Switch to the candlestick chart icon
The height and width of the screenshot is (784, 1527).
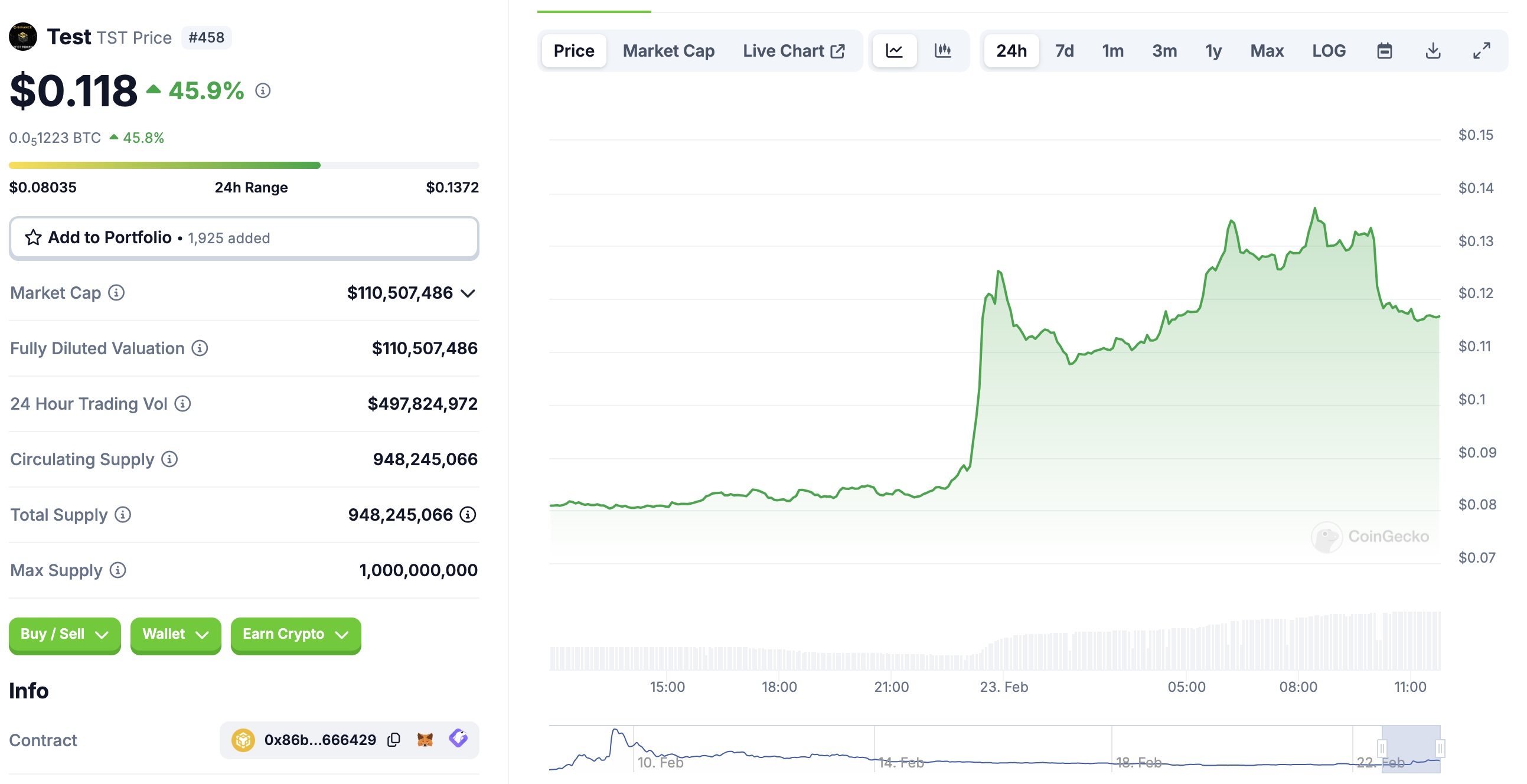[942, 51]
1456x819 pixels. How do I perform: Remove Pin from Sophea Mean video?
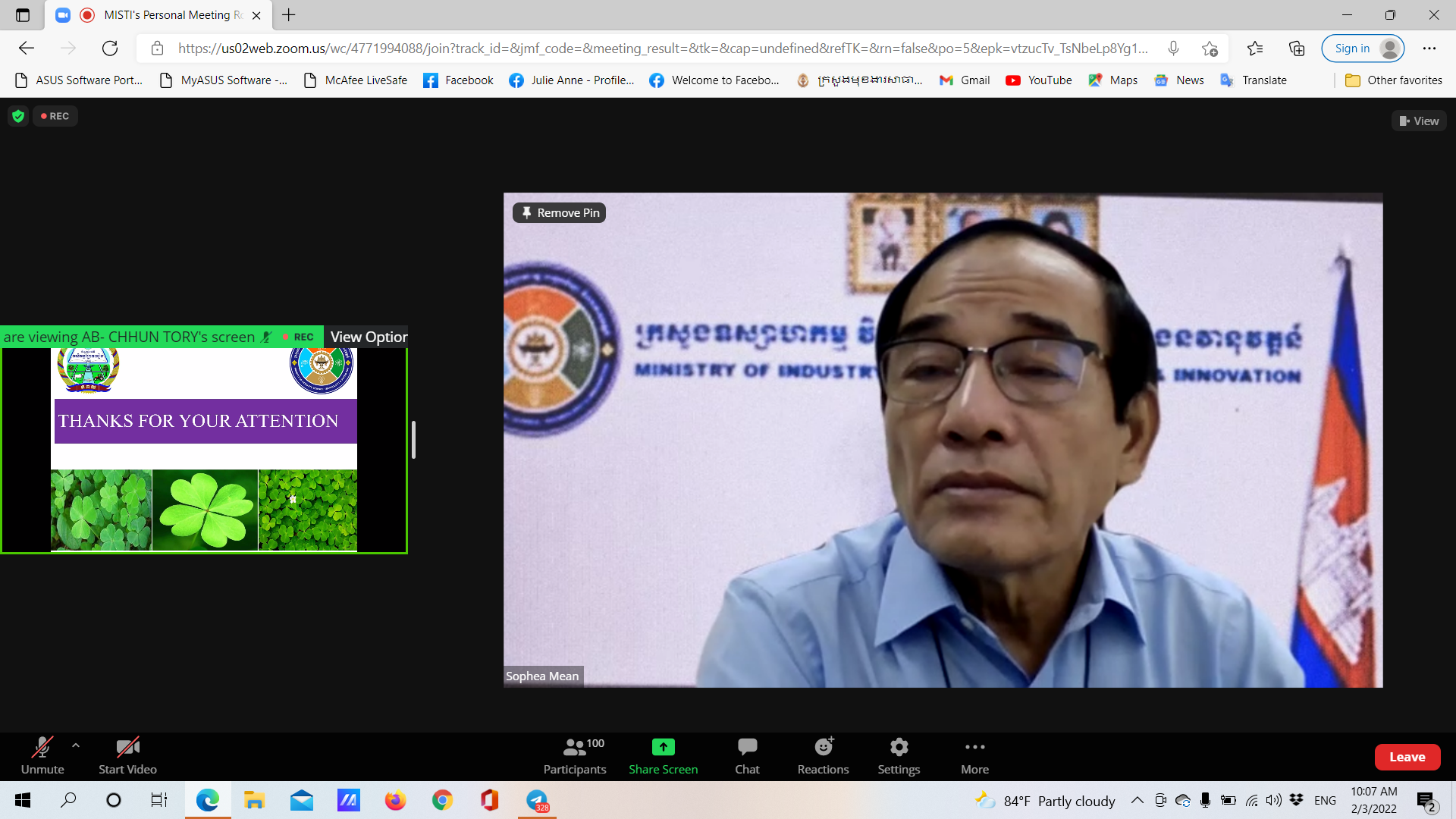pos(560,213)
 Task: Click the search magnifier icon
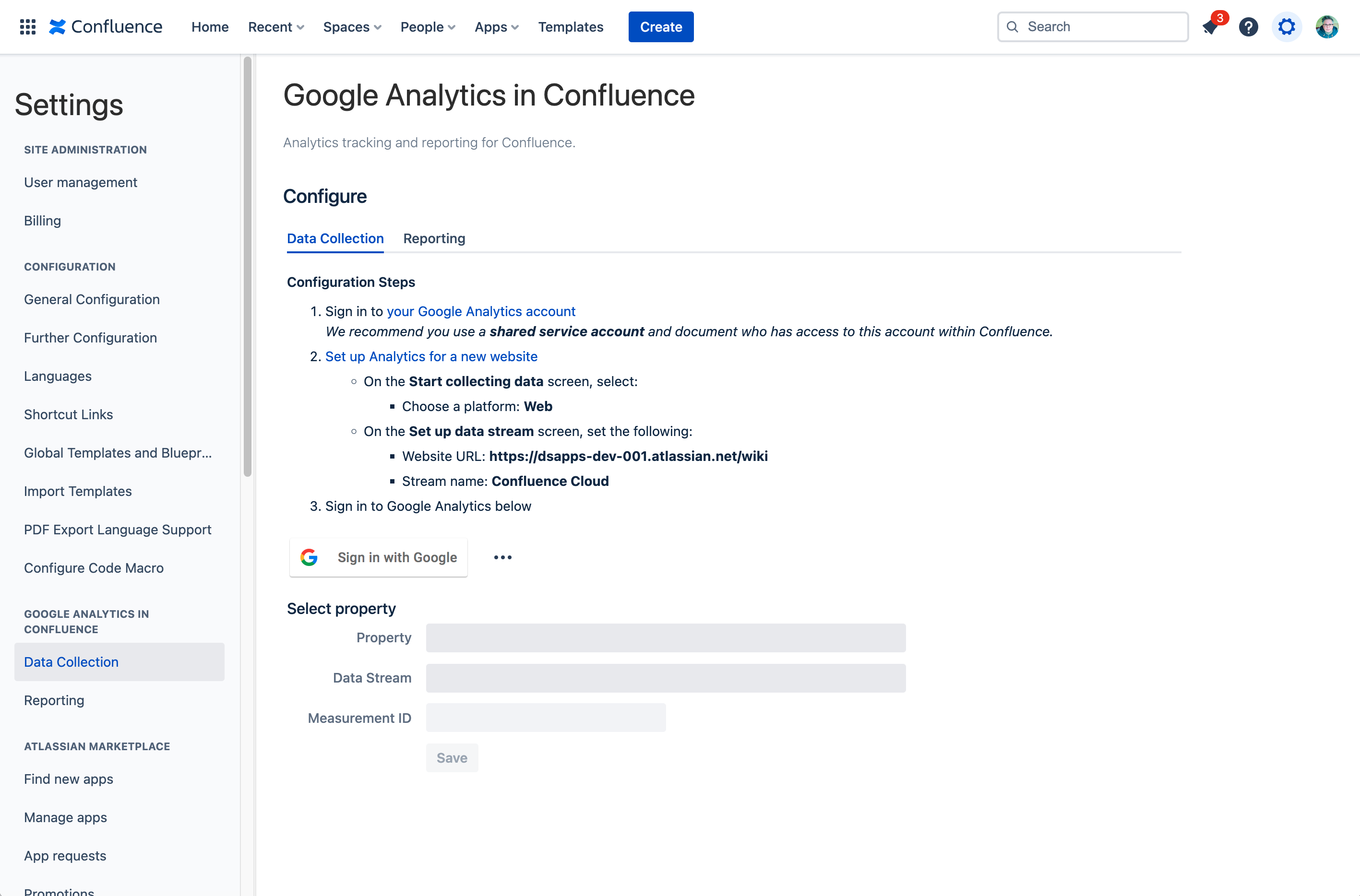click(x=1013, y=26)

________

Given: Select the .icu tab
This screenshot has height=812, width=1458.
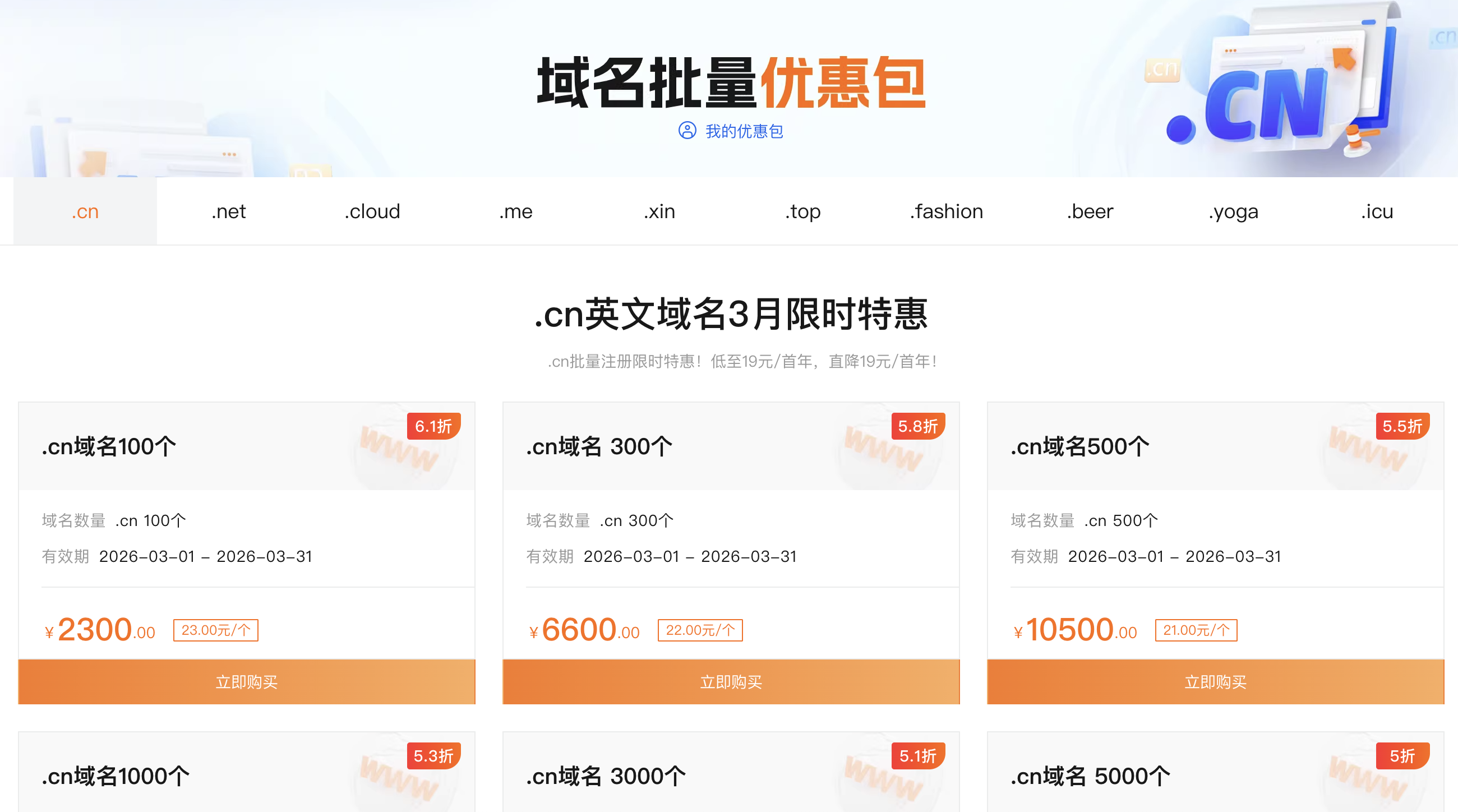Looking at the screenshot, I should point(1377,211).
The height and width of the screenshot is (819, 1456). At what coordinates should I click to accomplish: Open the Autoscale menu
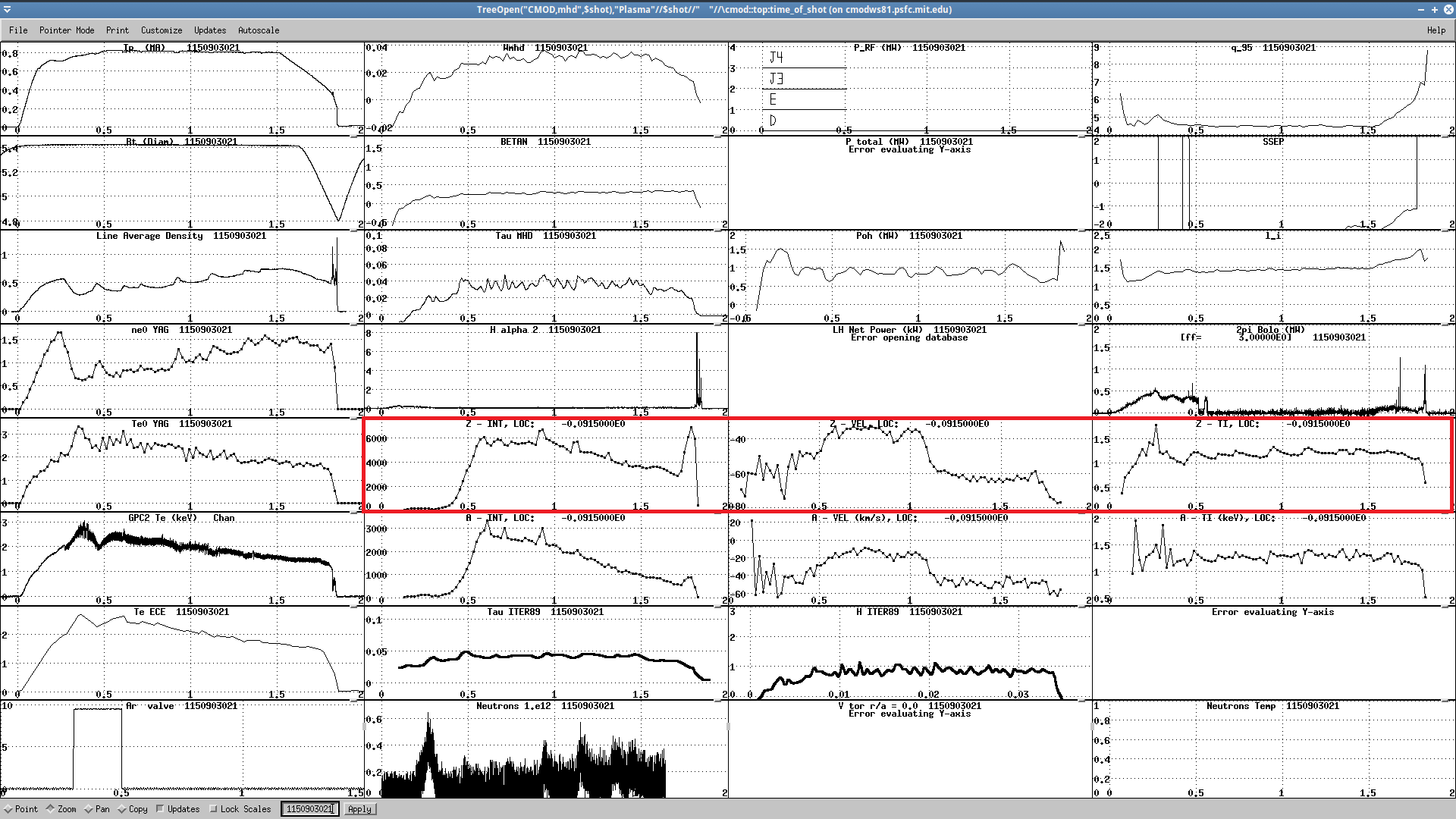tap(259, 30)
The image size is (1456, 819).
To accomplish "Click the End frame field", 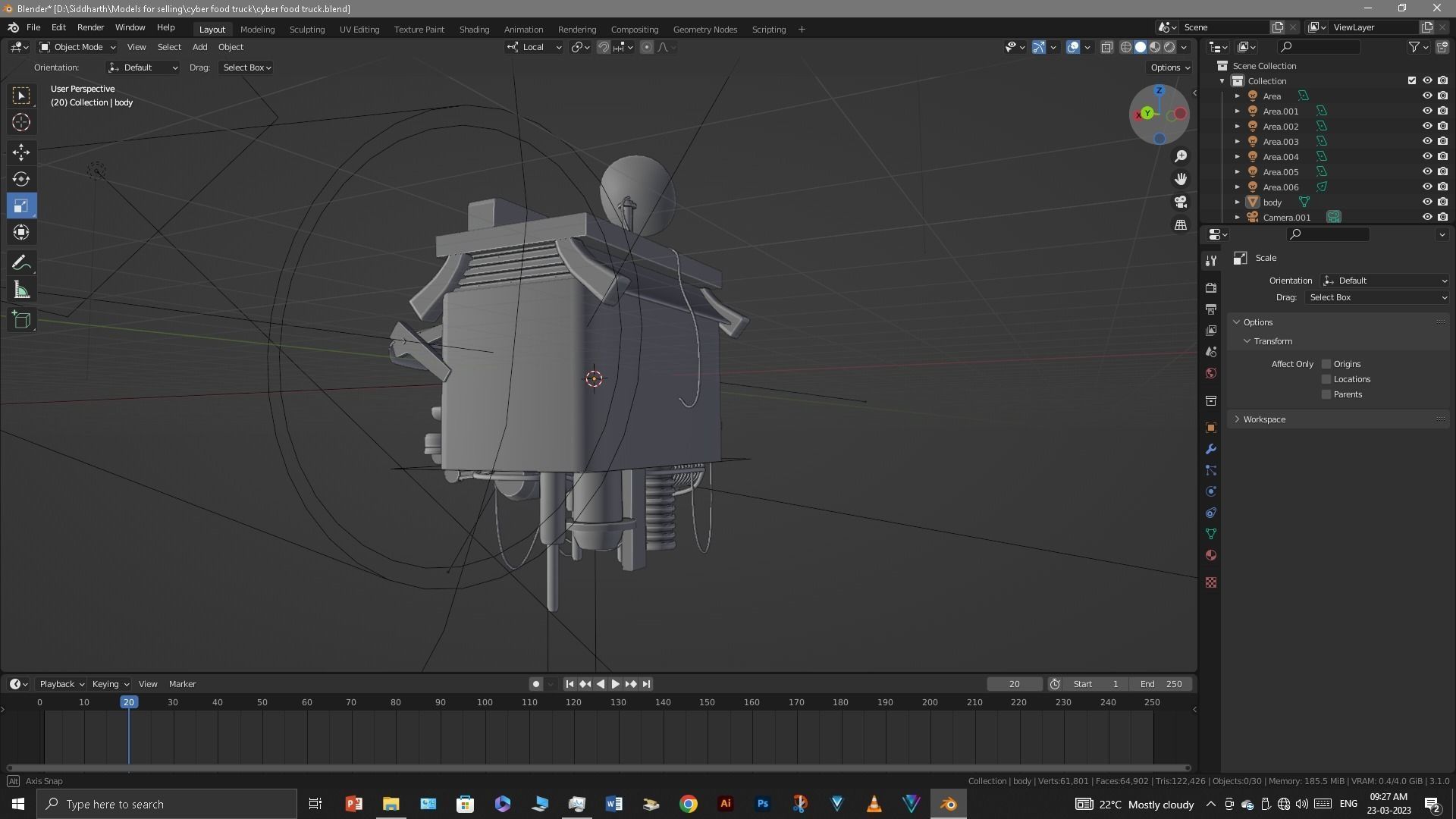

________

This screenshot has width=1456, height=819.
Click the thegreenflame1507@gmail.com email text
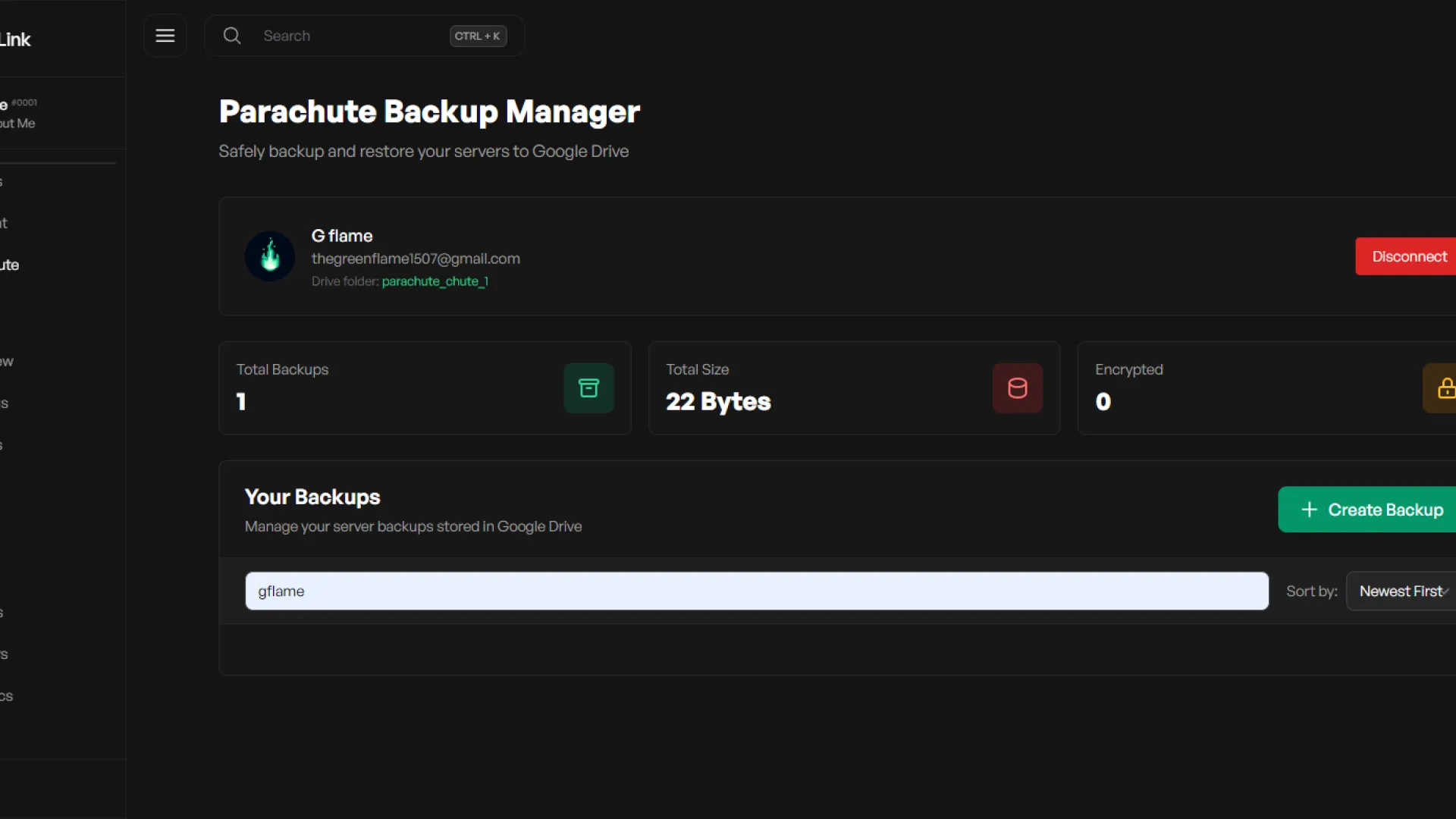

________

WHAT TO DO -> In the entries above, which lines run from the one with "The image size is (1456, 819)." up to and including the one with "the End frame"? Write them out exactly, without the pictures.

COMPLETED EXERCISE ->
The image size is (1456, 819).
To accomplish "Click the End frame field", 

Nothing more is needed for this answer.